Although the book was published over 70 years ago and the film is nearly 40 years old, Johnny Got His Gun feels very topical. The recent, and still ongoing, conflicts in Iraq and Afghanistan have brought home, yet again, the horrors that occur on a battlefield and what a human body can survive. In addition, the revelation that some coma patients can communicate via computer and are ‘locked in’ whilst the debate over assisted suicide continues to rage makes this story more relative than ever before.
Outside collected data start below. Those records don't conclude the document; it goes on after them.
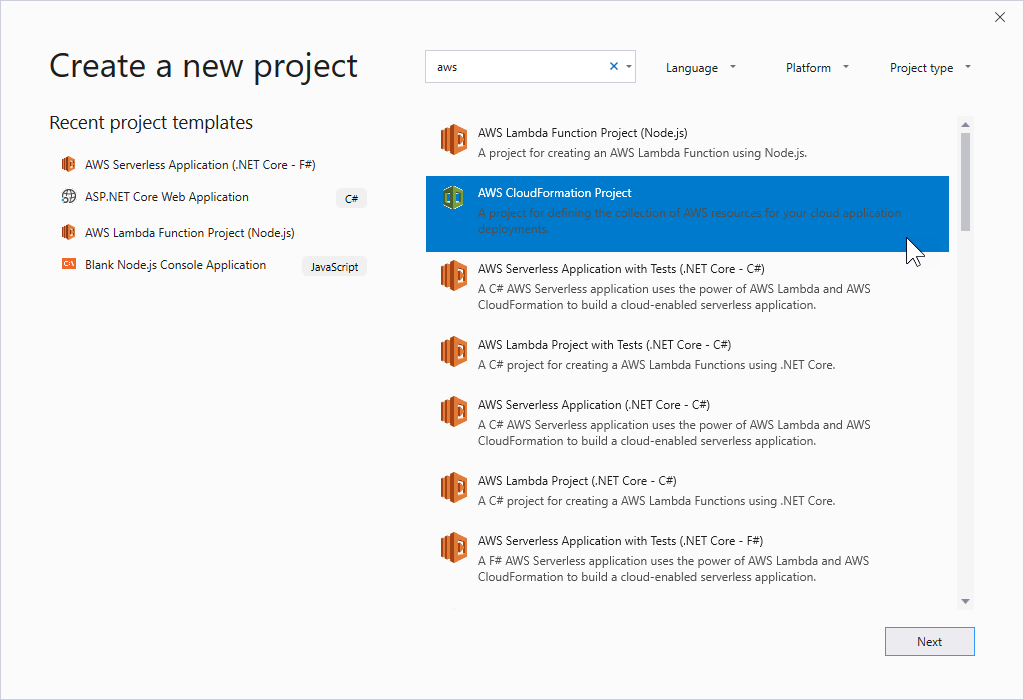Click the Blank Node.js Console Application icon

(68, 265)
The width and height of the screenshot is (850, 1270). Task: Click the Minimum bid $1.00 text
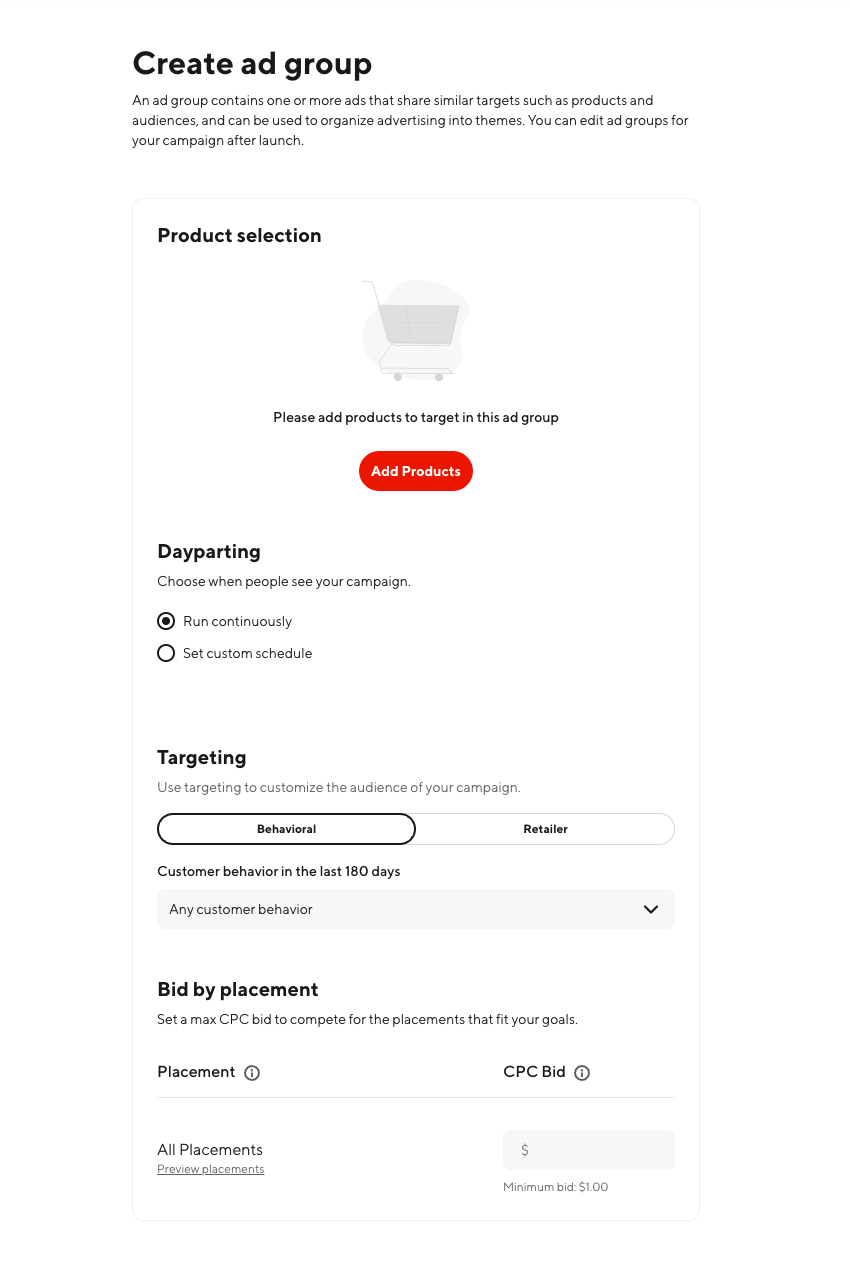556,1187
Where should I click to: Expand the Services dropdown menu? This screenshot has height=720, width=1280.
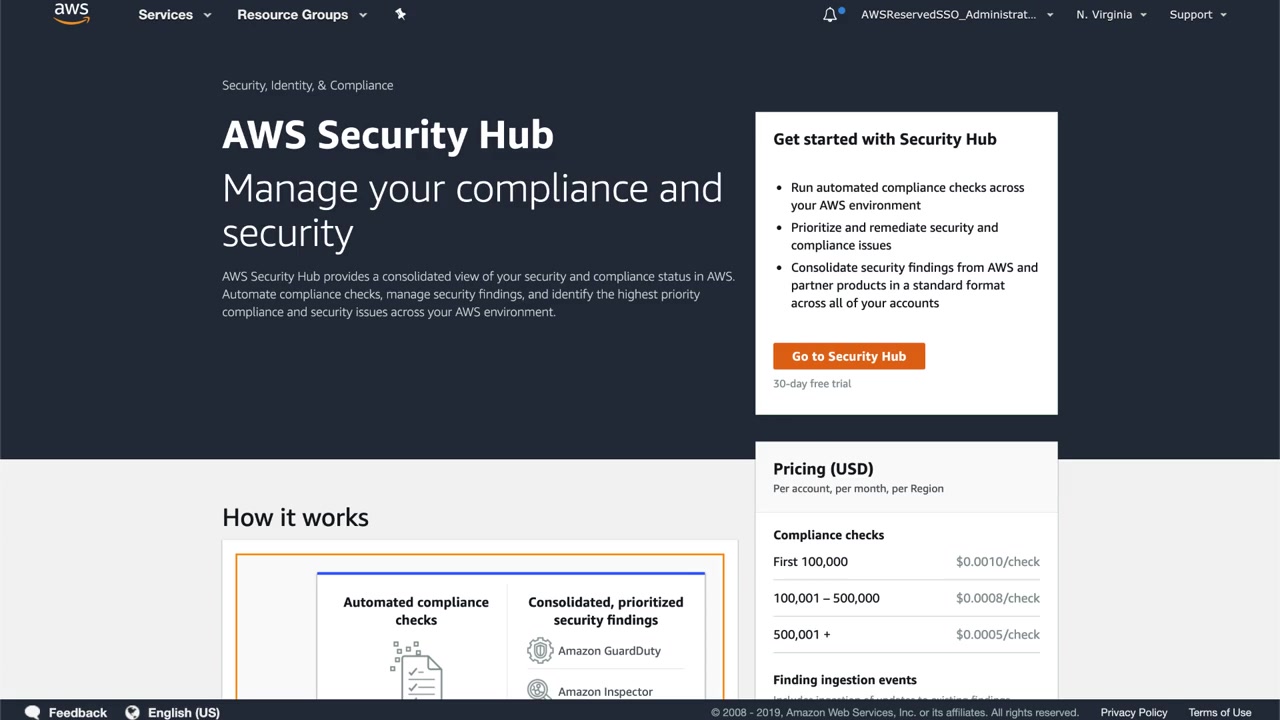(175, 15)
Written by Dalton Trumbo and published before the Second World War, the bestselling novel tells the story of Joe, an idealistic American who joins up to join the fighting in northern Europe. On the eve of the Armistice he is sent out with a group of men to take down the corpse of a German who has begun to rot and make the trench smell even worse. When the burial party comes under attack from the Germans, they flee and the sound of a shell dropping quickens the search for cover. Joe dives into a crater just before the shell lands and wakes up in a hospital.

The explosion has taken his arms, legs and most of his face, leaving Joe immobile, deaf, dumb and blind. His only remaining sense is touch. Assumed to be nothing more than a piece of meat that can breath, Joe is kept away from the other patients and most staff, fed through a tube and left to his thoughts.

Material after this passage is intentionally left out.